───── Extracted entries
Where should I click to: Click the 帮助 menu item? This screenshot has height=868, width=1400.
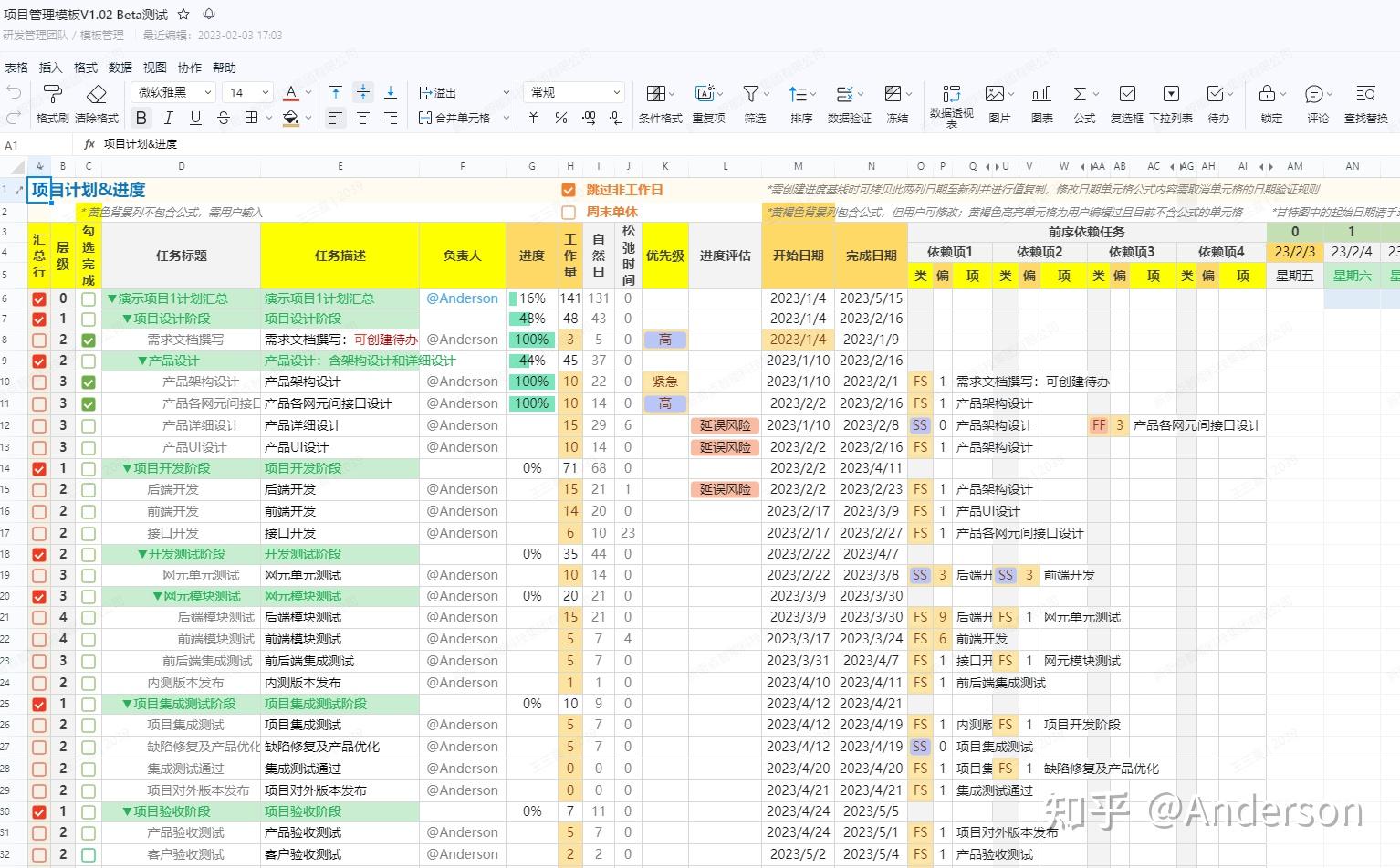click(225, 67)
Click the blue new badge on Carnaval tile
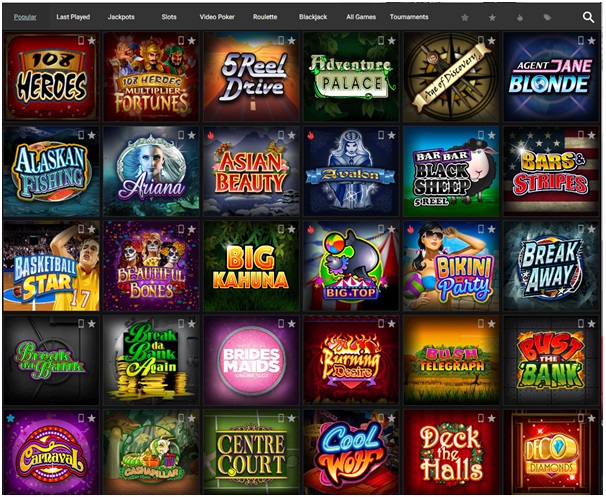The height and width of the screenshot is (497, 606). click(10, 418)
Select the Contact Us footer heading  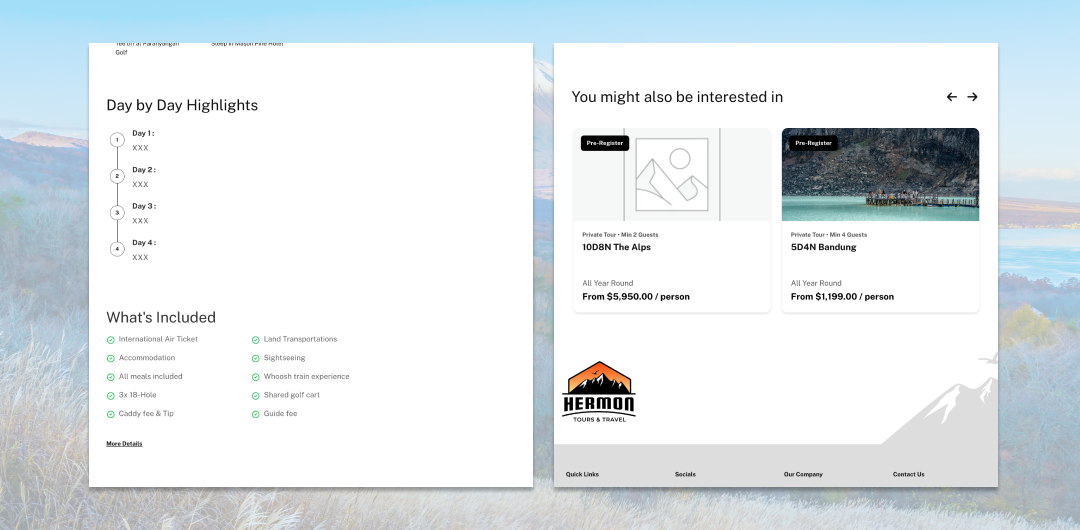[908, 474]
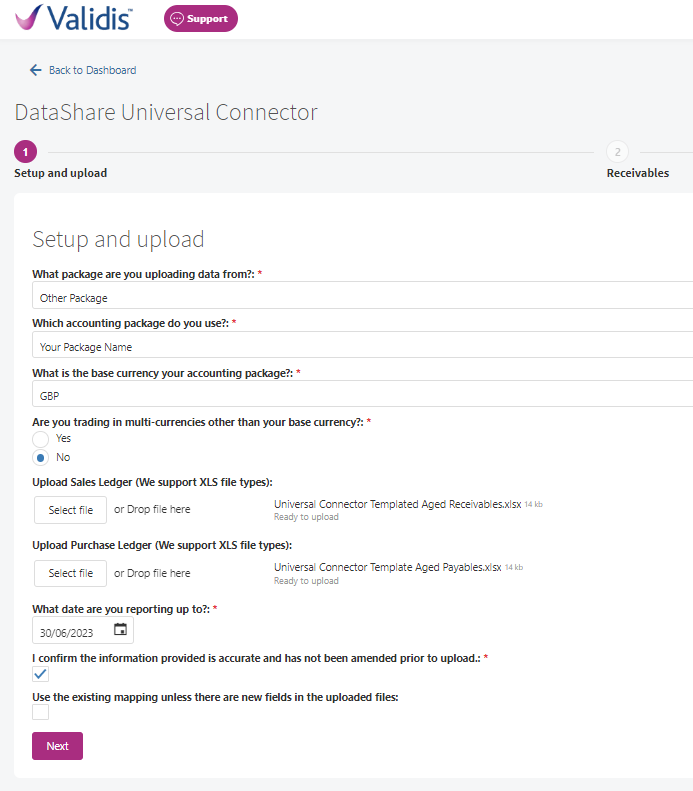Open the GBP base currency dropdown
Image resolution: width=693 pixels, height=791 pixels.
coord(363,394)
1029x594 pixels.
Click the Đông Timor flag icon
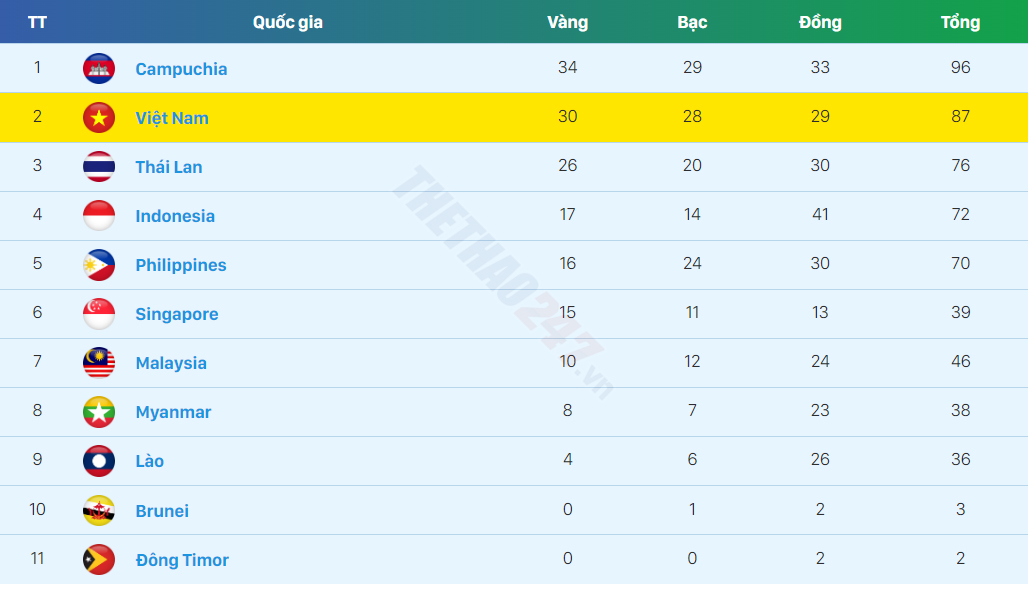pos(99,559)
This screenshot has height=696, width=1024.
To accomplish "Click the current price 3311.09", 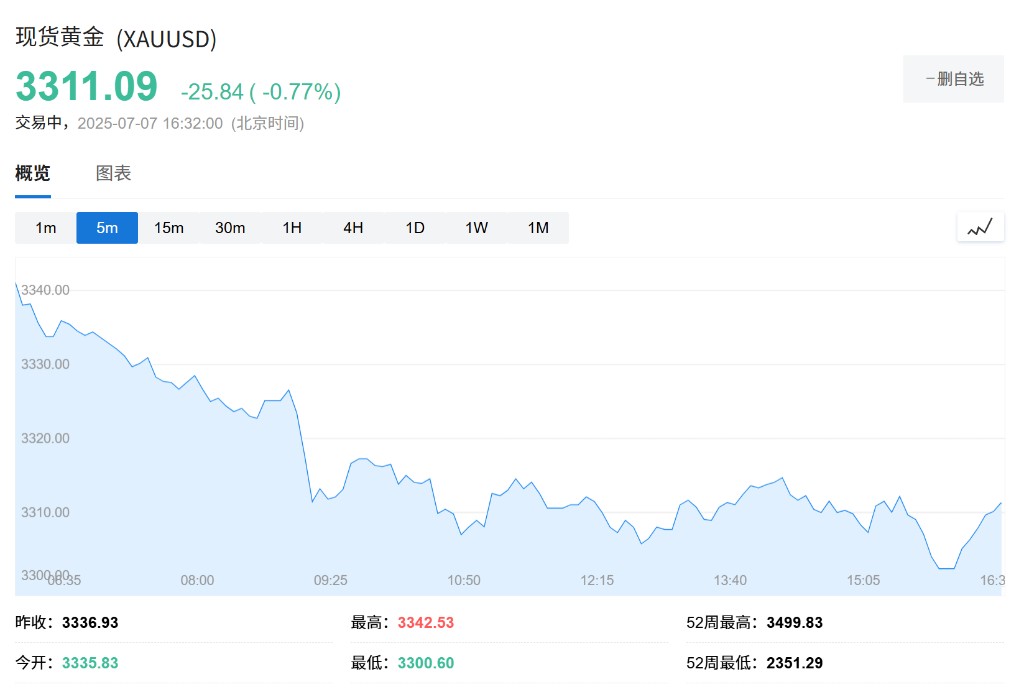I will pyautogui.click(x=87, y=87).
──────────
» **What the task asks**
Starting at the beginning of the items and stopping after the line that contains "The height and", present those lines as a numbered list, leaving out blank lines and omitting the pictures.

» **Complete output**
1. Where should I click to: Click the 帮助 menu item? This screenshot has height=868, width=1400.
2. click(225, 67)
3. Click the blue new badge on Carnaval tile
4. The height and width of the screenshot is (497, 606). click(10, 418)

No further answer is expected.